> _EXCERPT_:
============================================================

Mercury is suitable because:

it has very high density (short column needed),

it does not wet glass,

it produces a clear, visible column.

Units of Atmospheric Pressure (BGCSE Level)

Atmospheric pressure may be expressed as:

millimetres of mercury (mmHg)

pascals (Pa) (introduced later)

At sea level:

Atmospheric pressure ≈ 760 mmHg

Summary of Key Points (Exam-Ready)

Feature	Description
Instrument	Mercury barometer
Liquid used	Mercury
Principle	Atmospheric pressure supports liquid column
Vacuum	At top of tube
Normal reading	~760 mm at sea level
Use	Measuring atmospheric pressure

Common Examination Errors (Examiner Insight)

Students often:

say mercury is pulled up by suction (incorrect),

forget the presence of a vacuum at the top,

confuse mercury barometer with aneroid barometer,

fail to relate height change to pressure change.

Always state that atmospheric pressure pushes mercury up.

Questions

Question 1

What is a mercury barometer?

Question 2

Describe the construction of a simple mercury barometer.

Question 3

Explain how a mercury barometer measures atmospheric pressure.

Question 4

State what happens to the mercury column when atmospheric pressure decreases.

Solutions

Solution 1

A mercury barometer is an instrument used to measure atmospheric pressure using a column of mercury.

Solution 2

It consists of a long glass tube filled with mercury, inverted into a mercury reservoir, with a vacuum at the top of the tube.

Solution 3

Atmospheric pressure pushes mercury up the tube until the pressure due to the mercury column balances the atmospheric pressure.

Solution 4

The mercury column falls because the atmospheric pressure supporting it decreases.

End-of-Objective

A learner who has mastered this objective can:

describe the structure of a mercury barometer,

explain clearly how it works,

relate mercury height to atmospheric pressure,

apply the concept to weather and pressure changes.

Weather Charts and Isobars

A weather chart is a map that shows:

atmospheric pressure,

weather conditions over a wide area.

An isobar is defined as:

A line drawn on a weather chart joining points of equal atmospheric pressure.

Isobars are usually labelled in millibars (mb).

[Insert labelled weather chart showing isobars]

Units of Pressure Used on Weather Charts

Atmospheric pressure on weather charts is measured in millibars (mb).

Typical sea-level pressure is about 1013 mb.

Pressure values:

Above 1013 mb → high pressure

Below 1013 mb → low pressure

High-Pressure Systems (Anticyclones)

A high-pressure area is a region where atmospheric pressure is higher than surrounding areas.

Isobar pattern

Isobars form closed loops,

Pressure increases towards the centre,

Isobars are often widely spaced.

============================================================

> _AIM A_:
Copy the part of the barometer excerpt starting at "apply the concept" and ending at "equal atmospheric pressure." word for word.

Word and element pointing rows
============================================================

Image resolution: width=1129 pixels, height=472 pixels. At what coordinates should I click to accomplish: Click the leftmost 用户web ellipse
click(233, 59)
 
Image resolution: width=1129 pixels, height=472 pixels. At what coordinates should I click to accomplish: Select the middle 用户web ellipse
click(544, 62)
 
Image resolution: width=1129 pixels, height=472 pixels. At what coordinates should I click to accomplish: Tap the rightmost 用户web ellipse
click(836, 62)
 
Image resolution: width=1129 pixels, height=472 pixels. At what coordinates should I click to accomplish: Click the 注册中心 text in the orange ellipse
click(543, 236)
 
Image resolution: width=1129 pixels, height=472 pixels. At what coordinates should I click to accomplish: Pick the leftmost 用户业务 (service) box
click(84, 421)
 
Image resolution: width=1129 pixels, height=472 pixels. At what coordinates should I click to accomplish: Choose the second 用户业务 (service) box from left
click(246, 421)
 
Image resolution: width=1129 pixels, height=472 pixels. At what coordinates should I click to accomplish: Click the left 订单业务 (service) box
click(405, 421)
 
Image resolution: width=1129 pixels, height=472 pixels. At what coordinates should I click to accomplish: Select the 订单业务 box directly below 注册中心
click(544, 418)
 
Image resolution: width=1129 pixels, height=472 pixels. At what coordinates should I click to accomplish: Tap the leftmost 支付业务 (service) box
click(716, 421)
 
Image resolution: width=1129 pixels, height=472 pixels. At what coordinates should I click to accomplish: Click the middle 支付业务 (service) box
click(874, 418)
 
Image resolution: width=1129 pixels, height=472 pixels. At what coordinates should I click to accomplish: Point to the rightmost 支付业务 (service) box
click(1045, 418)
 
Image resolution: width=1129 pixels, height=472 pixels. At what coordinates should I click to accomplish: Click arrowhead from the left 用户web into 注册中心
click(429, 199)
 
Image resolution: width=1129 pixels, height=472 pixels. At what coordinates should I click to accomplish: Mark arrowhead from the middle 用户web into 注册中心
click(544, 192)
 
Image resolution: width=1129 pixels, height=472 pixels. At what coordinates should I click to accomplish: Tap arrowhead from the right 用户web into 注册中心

============================================================

> _AIM B_:
Repeat verbatim the lines of the rows starting at the line that contains "middle 用户web ellipse" and ending at the line that contains "click(543, 236)", including both of those lines.

> _WRITTEN REPLY A_:
apply the concept to weather and pressure changes.

Weather Charts and Isobars

A weather chart is a map that shows:

atmospheric pressure,

weather conditions over a wide area.

An isobar is defined as:

A line drawn on a weather chart joining points of equal atmospheric pressure.

> _WRITTEN REPLY B_:
Image resolution: width=1129 pixels, height=472 pixels. At what coordinates should I click to accomplish: Select the middle 用户web ellipse
click(544, 62)
 
Image resolution: width=1129 pixels, height=472 pixels. At what coordinates should I click to accomplish: Tap the rightmost 用户web ellipse
click(836, 62)
 
Image resolution: width=1129 pixels, height=472 pixels. At what coordinates should I click to accomplish: Click the 注册中心 text in the orange ellipse
click(543, 236)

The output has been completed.